Hun ‘Superfuzz Bigmuff’ EP uit 1988 was een pionierplaat op het vlak van de moddervette sound die heel wat andere obscure gitaarbands op het underground label SubPop met hen deelden. Niet altijd echter want diversiteit stond hoog in het vaandel van de underground gitaarscene.
Zoveel jaren later is de snerende stem van Mark Arm en zijn de gestoorde solo’s van gitarist Steve Turner, nog altijd zeer gegeerd bij jong en (vooral) oud. De enige verandering op 27 jaar tijd wat hun line-up betreft, is de bassist.

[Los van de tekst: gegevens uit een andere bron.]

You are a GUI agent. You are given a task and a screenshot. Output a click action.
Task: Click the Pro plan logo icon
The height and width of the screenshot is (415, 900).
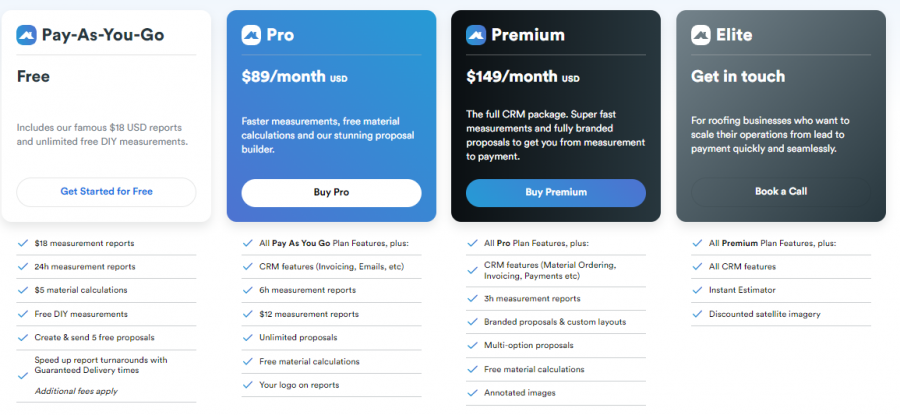[x=251, y=35]

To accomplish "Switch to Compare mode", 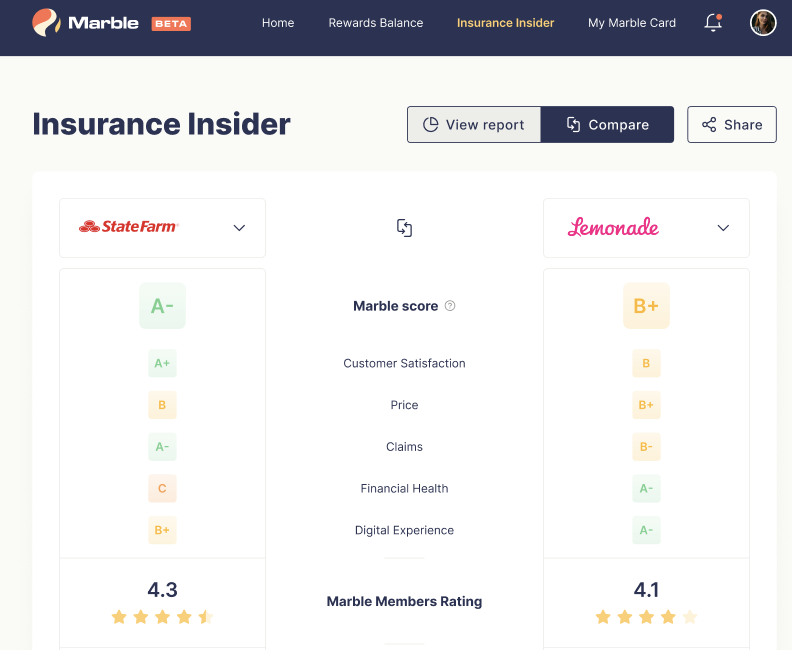I will click(607, 125).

Guy Maddison kwam erbij in 2001 en hij kan tijdens hun concert op Rock Herk zijn gezicht maar niet in de plooi houden. Zijn glimlach is die van een kind dat blij is dat het mag meespelen met zijn favoriete band.

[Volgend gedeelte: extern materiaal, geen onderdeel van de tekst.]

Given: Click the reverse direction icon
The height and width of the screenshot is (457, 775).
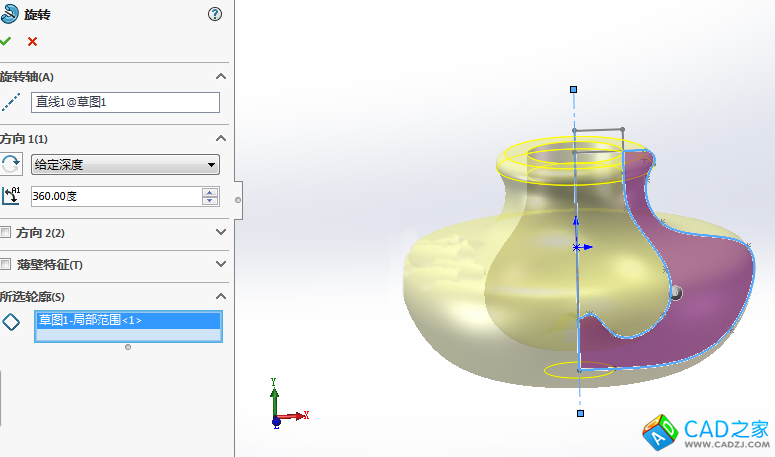Looking at the screenshot, I should pyautogui.click(x=11, y=165).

De blonde manen van Arm zijn het enige restant van hun langharig, werkschuw tuig imago in fanzines en op platenhoezen van begin jaren ’90. De term ‘slacker’ (luilak) uit het boek ‘Generation X’ van Douglas Coupland leek indertijd wel op de levensstijl en het imago van de Mudhoney bandlenden geënt. Maar daar is nu nog maar weinig van te merken. Van dat lange haar bedoelen we.

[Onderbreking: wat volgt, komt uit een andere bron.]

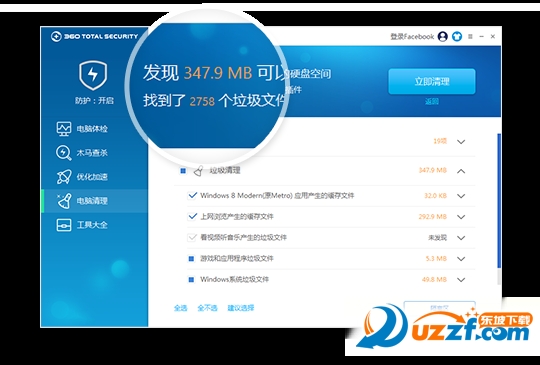
Task: Click the protection shield icon in sidebar
Action: pos(93,75)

Ook het publiek heeft veel van zijn pluimen verloren. Hier en daar zie je nog wel een enthousiaste generatiegenoot in het publiek staan headbangen op hun energieke live show. Maar het is pas als de zanger na een tiental nummers van zijn gitaar bevrijd is, dat er iets van de innerlijke Iggy Pop in hem naar boven komt op de bühne.
We maken deze vergelijking met de grootvader van de punk niet zomaar. Bijna heel het oeuvre van Mudhoney is immers schatplichtig aan het geluid en de attitude van Amerikaanse garagerock en (proto)punkbands uit de jaren 1970 als The Stooges en MC5. Zelfs nu nog spelen ze soms hun cover ‘I Hate The Police’ van de Amerikaanse punkrockband The Dicks als ode aan het punkverleden.
Maar toch is dit optreden geen uitgesproken knaller. Aan de hand van een veertiental songs neemt Mudhoney ons mee op een trip door psychedelica, blues en lo-fi (dat laatste vooral in ‘I Like It Small’). We krijgen ook heel wat andere nummers uit hun negende album, ‘Vanishing Point’ (2013), te horen. Vooral dan op het einde van hun veertig minuten durende set. Zowel ‘Chardonnay’, ‘The Final Course’ als ‘The Only Son of The Widow From Nain’ tonen een vitale groep met talent voor meezingbare en weerbarstige punkrock.
Maar het is enkel bij ‘Touch Me I’m Sick’, de grunge klassieker die zijn tijd vooruit was en dus bijna nooit op de radio werd gespeeld, dat er wild gedanst wordt alsof het nog altijd 1989 is. Ook tijdens de andere oude nummers zoals ‘In ‘N’ Out Of Grace’, zien we in de tent heel wat oudere, kale mannen enthousiast met hun imaginaire, maar verloren haar wapperen. Tot daar de verjongingskuur.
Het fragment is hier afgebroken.